Although Calum Maclean had very little to do
with FIOS (Folklore Institute of Scotland), his colleague and close friend,
John Lorne Campbell (1906–1996), certainly did. In a letter printed in The Scotsman newspaper, Campbell set out
a vision of how oral traditions were in urgent need of being recorded. Up until
around that time, the institutional neglect of preserving the fast-dying Gaelic
oral traditions was a concern not only for Campbell but also for other like-minded
individuals. Campbell had the necessary drive and energy to do something about this
and he, along with a few others, founded the Folklore Institute of Scotland (FIOS)in
1947, largely based upon the Irish Folklore Commission (founded a dozen years
earlier), which shared similar objectives. The rather ill-starred FIOS only
lasted five years as it soon became obsolete with the foundation of the School
of Scottish Studies at the University of Edinburgh in 1951. In his letter,
Campbell gives a brief overview of the recent efforts made in Scotland to
record and preserve oral traditions and makes recommendations for the best ways
in which such efforts may be done in the years ahead:
Gaelic Folk-Songs: Work
of the Collectors
by
J. L. Campbell, President of the Folklore Institute of Scotland
Now that the
Edinburgh Festival is an established annual event, it is to be hoped that
Scottish people will be roused to take a fresh interest in their own heritage
of folk-music, for in spite of the fact that some Scottish eighteenth and
nineteenth century collections of folk-songs were in advance of work done in
other countries at that time, the start has hardly been maintained.
The controversy that
raged in the correspondence columns of The
Scotsman a year ago on the question of the treatment of Gaelic folk-songs
by the late Mrs Kennedy Fraser show at any rate, that interest in the subject
is alive. It would be as well if this interest could be directed into the
practical channels of recording, transcribing, and publishing the surviving
songs before it is too late; there are a great many more of these in existence
than is generally realised, but they are usually well known only to people over
50 or 60 years of age.
The Gaelic Idiom
It is very
unfortunate that the work of a single well known folk-song collector and
arranger─or perhaps rather the
uncritical admirers of her work─has had the effect of laying a dead hand on
research in this field. Writers such as Sir Robert Raft and George Pryde in
Scotland in the Modern World series, and G. M. Thomson in A Short History of Scotland, have suggested that, but for Mrs.

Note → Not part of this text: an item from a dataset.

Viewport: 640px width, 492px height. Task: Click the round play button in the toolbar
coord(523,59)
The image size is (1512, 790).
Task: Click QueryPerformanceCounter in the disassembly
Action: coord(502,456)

Kennedy Fraser, nothing would have survived, and that her arrangements are
improvements on the originals.
The latter assertion
can be dealt with briefly. I doubt whether any of the critics who had made it
have ever heard the originals, or were familiar with the idiom of the
originals. Gaelic music is not a barbaric idiom that has to be polished for
refined ears; such a notion is absurd; but it has had to be bowdlerised and
sentimentalised for ears that have been unfamiliar with modal folk-songs sung
in the natural scale (which are really hardly susceptible of harmonisation) and
for listeners who had subjective notions of the Celtic Twilight.
We may indeed be
grateful to Mrs Kennedy Fraser for braving the hardships of travelling to the
Islands in the old days and arousing public interest in our folk-songs; but the
arrangements she published have no scientific value and the notion that she has
exhausted the subject has done great harm.
Some statistical
information on the latter point is of interest. Examining the four volumes of Songs of the Hebrides one finds therein
214 arranged songs and 121 unaltered airs given in the prefaces as specimens of
Hebridean music. The latter have far more interest for serious students of folk-music
than any other part of the books, but unfortunately many of them are printed
without any words at all, and none give more than the opening verse. However,
they are objective, at any rate.
Wealth of Material
Comparing the work of
other objective collectors of whom there have not been many, one finds
Miss Frances Tolmie
105 folk-songs from Skye, complete with words and translations, Journal of the Folksong Society, 1911.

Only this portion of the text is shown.